# What am I ???



## "Mike" (Nov 29, 2011)

A Pencil!


----------



## Kennyd (Nov 29, 2011)

jbltwin1 said:


> A Pencil!





Bill Gruby said:


> Nope but on the right path.
> 
> "Billy G" :thumbzup::thumbzup::thumbzup:



Eraser?

Or, my Ass...its been accused of having lead in it before:lmao:


----------



## Old Iron (Nov 29, 2011)

Bench or desk!:biggrin:

Paul


----------



## Old Iron (Nov 29, 2011)

And I have a good electric one in my shop.:whistle:

Paul


----------



## Kennyd (Nov 29, 2011)

No fair.  I want my money back.

I only use Pentel 0.7 or 0.9 mechanical pencil's so I do not own a sharpener.


----------



## Kennyd (Nov 29, 2011)

Paddy OFernichur said:


> Pentel 0.5 and sometimes a 0.7 for me. I assume that's what you meant. A 0.07 or 0.09 would be extra-super fine!

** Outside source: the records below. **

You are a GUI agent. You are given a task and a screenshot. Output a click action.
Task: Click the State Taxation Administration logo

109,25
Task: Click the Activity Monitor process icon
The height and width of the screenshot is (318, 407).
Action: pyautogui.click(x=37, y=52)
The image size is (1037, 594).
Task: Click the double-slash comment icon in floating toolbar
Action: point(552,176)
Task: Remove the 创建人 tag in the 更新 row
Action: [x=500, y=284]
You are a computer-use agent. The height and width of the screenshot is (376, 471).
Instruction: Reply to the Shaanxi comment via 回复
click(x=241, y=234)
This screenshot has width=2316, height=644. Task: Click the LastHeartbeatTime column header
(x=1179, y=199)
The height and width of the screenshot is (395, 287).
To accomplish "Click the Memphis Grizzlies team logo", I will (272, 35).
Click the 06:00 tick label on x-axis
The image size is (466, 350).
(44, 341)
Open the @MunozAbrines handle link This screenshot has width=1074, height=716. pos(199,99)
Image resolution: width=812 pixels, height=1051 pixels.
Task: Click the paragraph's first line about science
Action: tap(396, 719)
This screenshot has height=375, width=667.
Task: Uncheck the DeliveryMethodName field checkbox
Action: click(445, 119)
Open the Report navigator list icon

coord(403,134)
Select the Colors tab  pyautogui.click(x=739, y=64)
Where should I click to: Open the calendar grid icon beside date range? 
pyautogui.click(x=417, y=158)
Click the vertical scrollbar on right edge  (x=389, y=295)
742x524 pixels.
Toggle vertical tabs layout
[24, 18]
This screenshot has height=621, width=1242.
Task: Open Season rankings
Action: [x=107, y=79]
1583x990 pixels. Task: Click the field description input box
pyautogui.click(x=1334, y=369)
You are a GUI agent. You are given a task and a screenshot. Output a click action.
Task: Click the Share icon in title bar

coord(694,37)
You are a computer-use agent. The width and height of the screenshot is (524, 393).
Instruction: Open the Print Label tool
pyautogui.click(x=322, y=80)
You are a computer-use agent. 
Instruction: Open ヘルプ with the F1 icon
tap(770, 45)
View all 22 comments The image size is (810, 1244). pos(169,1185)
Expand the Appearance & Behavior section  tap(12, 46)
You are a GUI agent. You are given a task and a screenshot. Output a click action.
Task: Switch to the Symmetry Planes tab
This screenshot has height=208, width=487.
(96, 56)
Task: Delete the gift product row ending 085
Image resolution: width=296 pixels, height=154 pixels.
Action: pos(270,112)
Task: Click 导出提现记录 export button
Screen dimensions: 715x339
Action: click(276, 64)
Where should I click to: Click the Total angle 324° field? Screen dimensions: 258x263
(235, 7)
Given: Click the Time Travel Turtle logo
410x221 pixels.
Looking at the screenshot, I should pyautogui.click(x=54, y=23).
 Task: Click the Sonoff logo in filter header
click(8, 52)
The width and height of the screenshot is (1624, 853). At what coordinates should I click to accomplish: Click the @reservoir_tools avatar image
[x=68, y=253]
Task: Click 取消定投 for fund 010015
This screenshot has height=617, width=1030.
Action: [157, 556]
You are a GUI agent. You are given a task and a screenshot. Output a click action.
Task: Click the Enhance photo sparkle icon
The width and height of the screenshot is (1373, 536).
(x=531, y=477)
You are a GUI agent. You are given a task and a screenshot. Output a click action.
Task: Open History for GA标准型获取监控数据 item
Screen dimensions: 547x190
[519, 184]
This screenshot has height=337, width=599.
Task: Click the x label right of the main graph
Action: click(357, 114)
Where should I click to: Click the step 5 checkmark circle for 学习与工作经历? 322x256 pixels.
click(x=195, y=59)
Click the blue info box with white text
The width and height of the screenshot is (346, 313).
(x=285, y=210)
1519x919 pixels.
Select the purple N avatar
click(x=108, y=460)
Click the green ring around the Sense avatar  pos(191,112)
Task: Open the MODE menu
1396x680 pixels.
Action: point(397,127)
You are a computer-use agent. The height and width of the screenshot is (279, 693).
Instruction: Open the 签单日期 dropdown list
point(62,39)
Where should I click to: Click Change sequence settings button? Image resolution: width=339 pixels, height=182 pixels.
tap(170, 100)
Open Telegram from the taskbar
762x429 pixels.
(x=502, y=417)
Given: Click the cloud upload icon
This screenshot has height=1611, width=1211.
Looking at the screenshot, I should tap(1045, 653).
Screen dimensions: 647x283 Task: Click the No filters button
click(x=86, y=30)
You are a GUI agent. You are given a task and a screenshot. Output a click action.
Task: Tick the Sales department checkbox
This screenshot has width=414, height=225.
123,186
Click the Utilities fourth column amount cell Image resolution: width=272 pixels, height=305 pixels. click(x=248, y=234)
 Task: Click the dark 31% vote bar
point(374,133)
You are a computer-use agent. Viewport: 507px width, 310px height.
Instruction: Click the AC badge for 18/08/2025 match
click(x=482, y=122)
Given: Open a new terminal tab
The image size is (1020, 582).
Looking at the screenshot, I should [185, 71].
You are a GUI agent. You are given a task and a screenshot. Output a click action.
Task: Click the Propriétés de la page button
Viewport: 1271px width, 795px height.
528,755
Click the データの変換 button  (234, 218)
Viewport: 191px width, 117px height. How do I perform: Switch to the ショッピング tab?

Thanks, post is now corrected.


----------



## Tony Wells (Nov 30, 2011)

Me too, Ed. I have a couple of 0.5 pencils, but I think the 0.7 gets the most use. I also have a leadholder that I use often, but it's only when I want a very fine line, so into the pointer it goes. Makes a good supply of graphite available at the same time. All the young CAD users probably don't even know what I am talking about. Of course, I haven't used the Mars-Staedtler pen in ages, so I bet my ink bottle is all dried up.


----------



## Tony Wells (Nov 30, 2011)

DaveH said:


> Well I think you need to get yourselves some "Man Pencils" and stop with this sissy 0.5, 0,7 stuff:lmao: :lmao: :lmao: :lmao: :lmao: :lmao:
> 
> 
> View attachment 30548
> ...



That's what the lead holder is for, Dave. It uses 2.0mm leads. :biggrin:


----------